Oireachtas Joint and Select Committees
Wednesday, 2 October 2024
Joint Oireachtas Committee on Health
Staffing Levels in HSE: Discussion
9:30 am
Mr. Neill Dunne:
Yes, the expectation of the public in respect of what you can provide is very stressful for staff on the ground, where families are, rightly so, looking for service and we are just not able to provide it, and obviously with management levels. There is also the demand from acute hospitals with regard to discharge. We are just not able to provide. For diabetics, urology patients and the people who need the care, people who are going to be with us for the rest of their lives and our work lives very often, we just cannot provide that service with the current challenges in recruitment. Public health nurses do take a long time to recruit, as the Deputy can understand, with the student public health nurse programme being a once-a-year programme. There are recommendations to look at that with regard to other pathways into public health nursing, and that is through 39 recommendations, which we could talk about at another stage, around microcredentialling community-registered general nurses.

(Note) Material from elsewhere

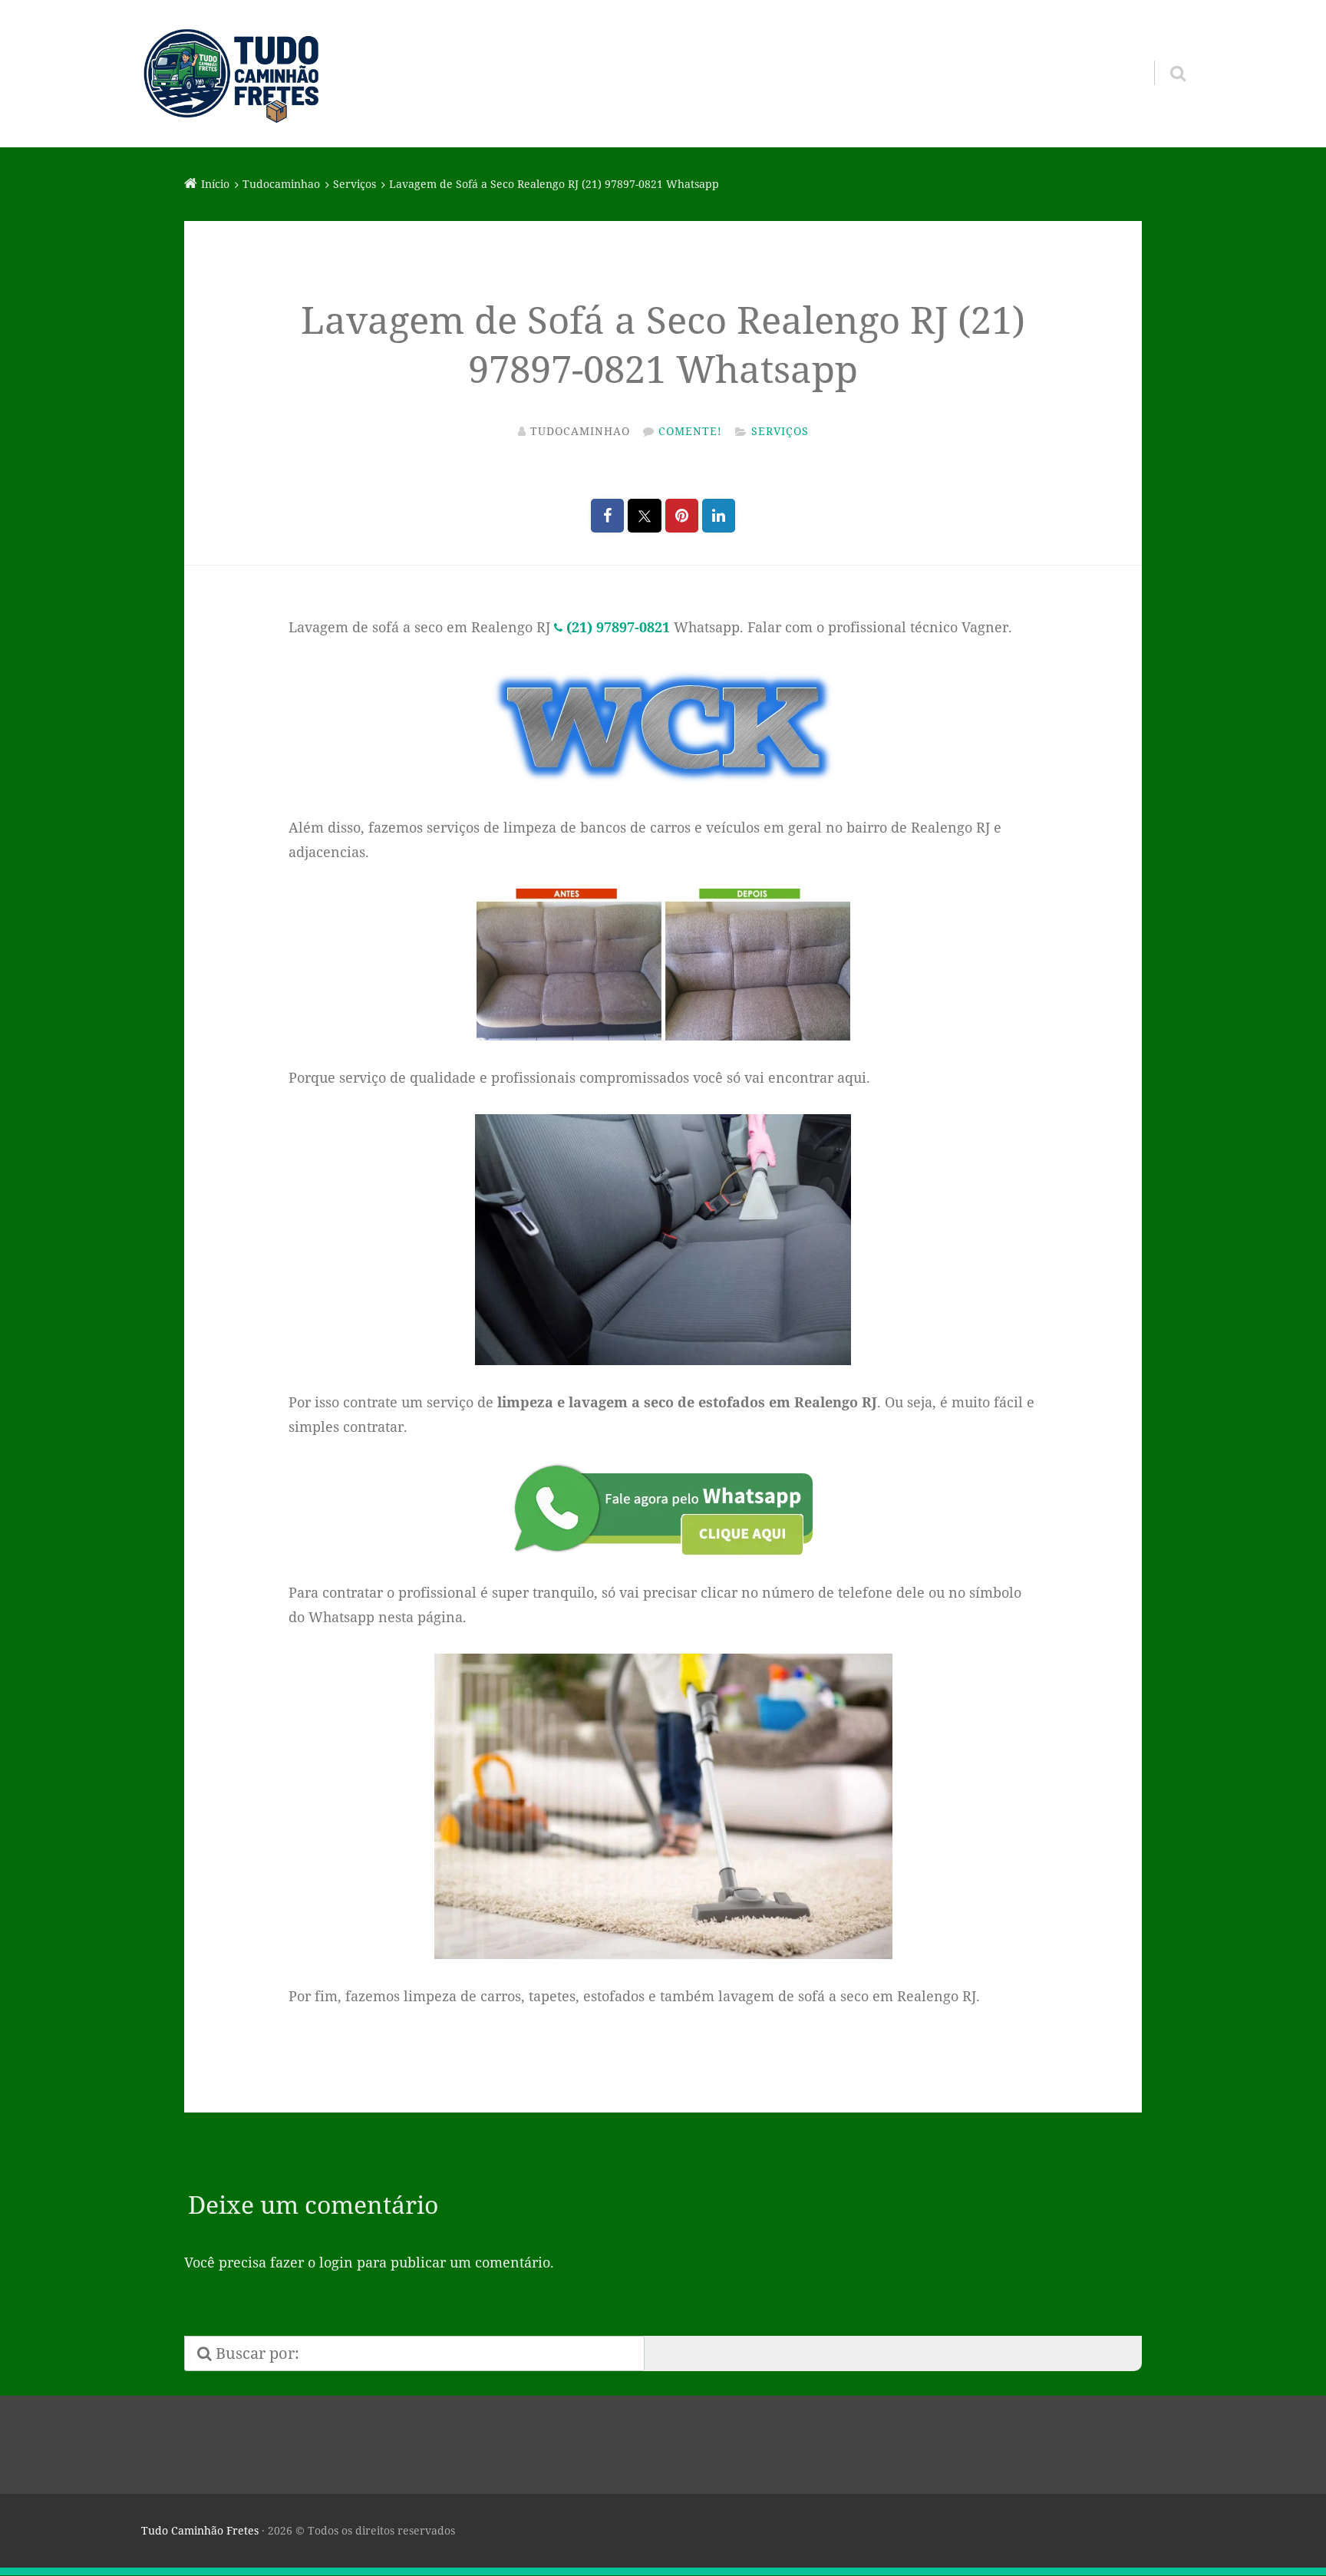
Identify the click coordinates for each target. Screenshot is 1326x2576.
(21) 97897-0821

The problem also is that there is a huge clinical nursing demand in the community, particularly with Sláintecare and the move to the left, and we have not looked at the workforce required for that. Where your public health nurse, who is a generalist nurse, is constantly pulled into clinical nursing, wound care and the chronic thing, they are not then getting to the children or the child developmental assessments because there is that generalist role. What is needed is the community RGN to be able to step up to that. There is no science yet. We do not have safe staffing within that, like in the acute hospitals. We need to increase our community RGN workforce to allow public health nurses to do what they were trained to do.
With the Department of Health and the dedicated child-health workforce in the next few years, there will probably be a recommendation that public health nursing retain that child-health focus because we know that early intervention creates much better outcomes in life. That is the challenge we have - the general public, the acute hospitals and the need for new clinical grades in the community to support public health nursing, if possible.